Abrí el periódico para leer las necrológicas. Primero los fallecidos locales…, nadie conocido, mejor. Luego los fallecidos de la zona… Oh, no.

MARÍA ESTRELLA COOPER, rezaba el titular. Y el texto decía únicamente: «María Estrella Cooper, 25 años, residente en Shreveport, falleció ayer en su casa de forma inesperada. Cooper, fotógrafa, deja con vida a su padre y a su madre, Matthew y Stella Cooper, de Minden, y tres hermanos. El funeral queda pendiente».

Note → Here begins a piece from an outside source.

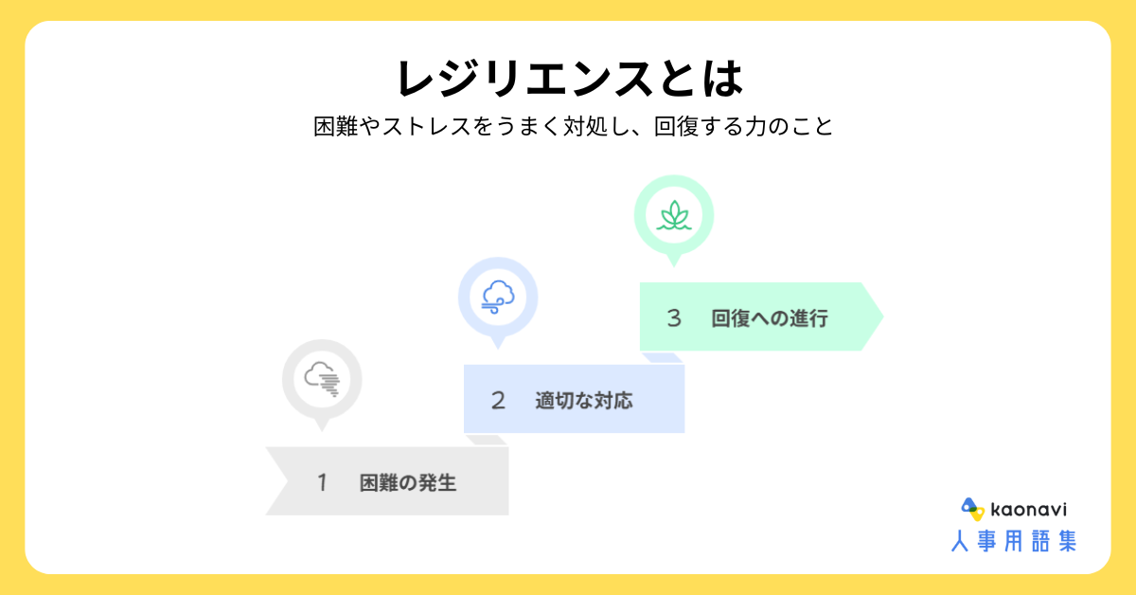Viewport: 1136px width, 595px height.
Task: Click the fold joining blue and green banners
Action: point(663,357)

Me quedé de repente sin respiración y me derrumbé en el sillón con una sensación de incredulidad total. No es que María Estrella y yo fuéramos muy amigas, pero me caía bien. Además, llevaba meses saliendo con Alcide Herveaux, una figura destacada de la manada de hombres lobo de Shreveport. ¡Pobre Alcide! Su primera novia había sufrido una muerte violenta, y ahora esto.

Sonó el teléfono y di un salto. Lo cogí con una terrible premonición.

– ¿Diga? -respondí con cautela, como si el teléfono fuera a escupirme.

– Sookie -dijo Alcide. Tenía la voz profunda, y ronca ahora por el llanto.

– Lo siento mucho -dije-. Acabo de leer el periódico. -No había más qué decir. Ahora ya sabía por qué me había llamado la noche anterior.

– Ha sido asesinada -dijo Alcide.

– Oh, Dios mío.

– Sookie, esto no ha sido más que el principio. Y como existe la probabilidad de que Furnan ande detrás de ti, quiero que te mantengas alerta.

– Demasiado tarde -dije pasado el instante necesario para absorber tan terrible noticia-. Alguien intentó matarme anoche.

Alcide se alejó del teléfono y aulló. Oír aquello, en pleno día, por teléfono… Incluso así, resultaba amedrentador.

Los problemas en el seno de la manada de Shreveport llevaban ya un tiempo fraguándose. Lo sabía incluso yo, que estaba alejada de las políticas de los hombres lobo. Patrick Furnan, el líder de la manada del Diente Largo, había ascendido a su puesto matando en combate al padre de Alcide. La victoria había sido legal -bueno, legal según los hombres lobo-, pero antes de llegar a ella había habido bastante juego sucio. Alcide -fuerte, joven, próspero y cargado de rencor- siempre había sido una amenaza para Furnan, al menos bajo el punto de vista de éste.